China gives itself an ‘A’ on economic report card
Key goals met, including headline gross domestic product growth rate and reductions in steel and coal capacity, central government says
The central government has met nearly all of its self-appointed economic “key performance indicators” for 2016, ranging from the headline gross domestic product growth rate to reductions in steel and coal capacity. But congratulations, if any, are muted.
The indicators showed stability and improvement – economic growth stood at 6.7 per cent for the first, second and third quarters, ensuring Beijing will achieve minimum full-year growth of 6.5 per cent.
Meanwhile, deflation in producer prices that had persisted for more than four years ended in September, while the traditional growth engines of industrial production, investment and exports were back to comfortable levels.
Beijing has declared victory on other tasks. Xu Kunlin, a senior official at the National Development and Reform Commission, told state television that Beijing had reached its targets of phasing out 45 million tonnes of steel production capacity and 250 million tonnes of coal capacity “ahead of schedule”.
Shi Yaobin, a vice-finance minister, claimed the country was on track to reduce the tax burden for businesses by at least 500 billion yuan (HK$560 billion) in 2016 through value-added tax reform.
Investors, however, are pulling money out of China as pressure continues to mount on the yuan to weaken. The benchmark stock market index is still below the level at the start of the year, after investor confidence was shattered by a sharp fall in the summer.

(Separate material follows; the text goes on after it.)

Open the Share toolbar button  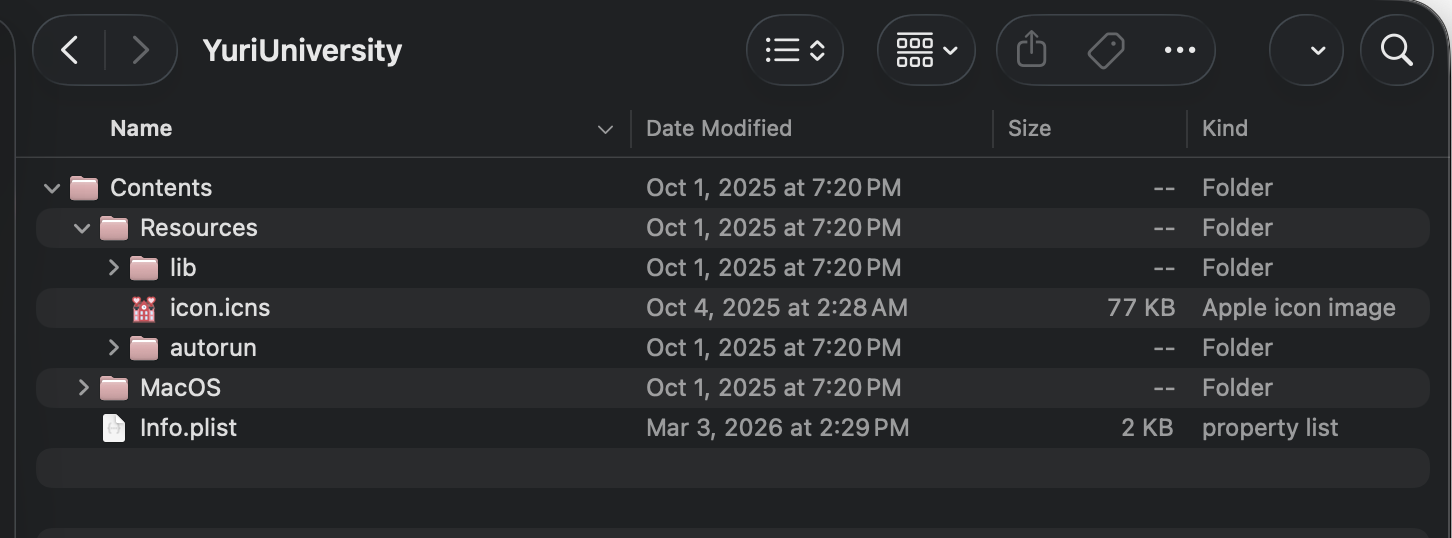pyautogui.click(x=1031, y=50)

“Stability is a big policy consideration as China will face many risks next year” such as continuous capital outflows following a likely US Federal Reserve rate increase, said Zhao Yang, chief China economist at Nomura.
The central bank would face a harder balancing act in 2017 as it pursued a slew of different, sometimes conflicting, economic objectives, Zhao said.
“The central bank will face complicated challenges – it needs to stabilise growth, curb property asset bubbles, prevent the yuan from depreciating sharply while keeping a lid on capital outflows,” Zhao said. “Some of these goals conflict with each other.”
It is in this economic context that the leadership, headed by Chinese President Xi Jinping and Premier Li Keqiang will enter the final year of their first five-year term. They are expected to convene top cadres at the annual economic work conference this week to chart out economic policy directions for 2017.
Meanwhile, the statistics agency is scheduled to release industrial production, investment and consumption data for November, which are likely to point to a stabilisation in the economy. However, any recovery could be short-lived.
“China has been maintaining a modest stimulus policy mode, and there’s no real improvement in economic structure,” said Steven Zhang, chief economist at Morgan Stanley Huaxin Securities. “China is still relying on real estate investment and infrastructure spending to drive growth.
“Growth will again face downward pressure starting from the second quarter next year,” he said.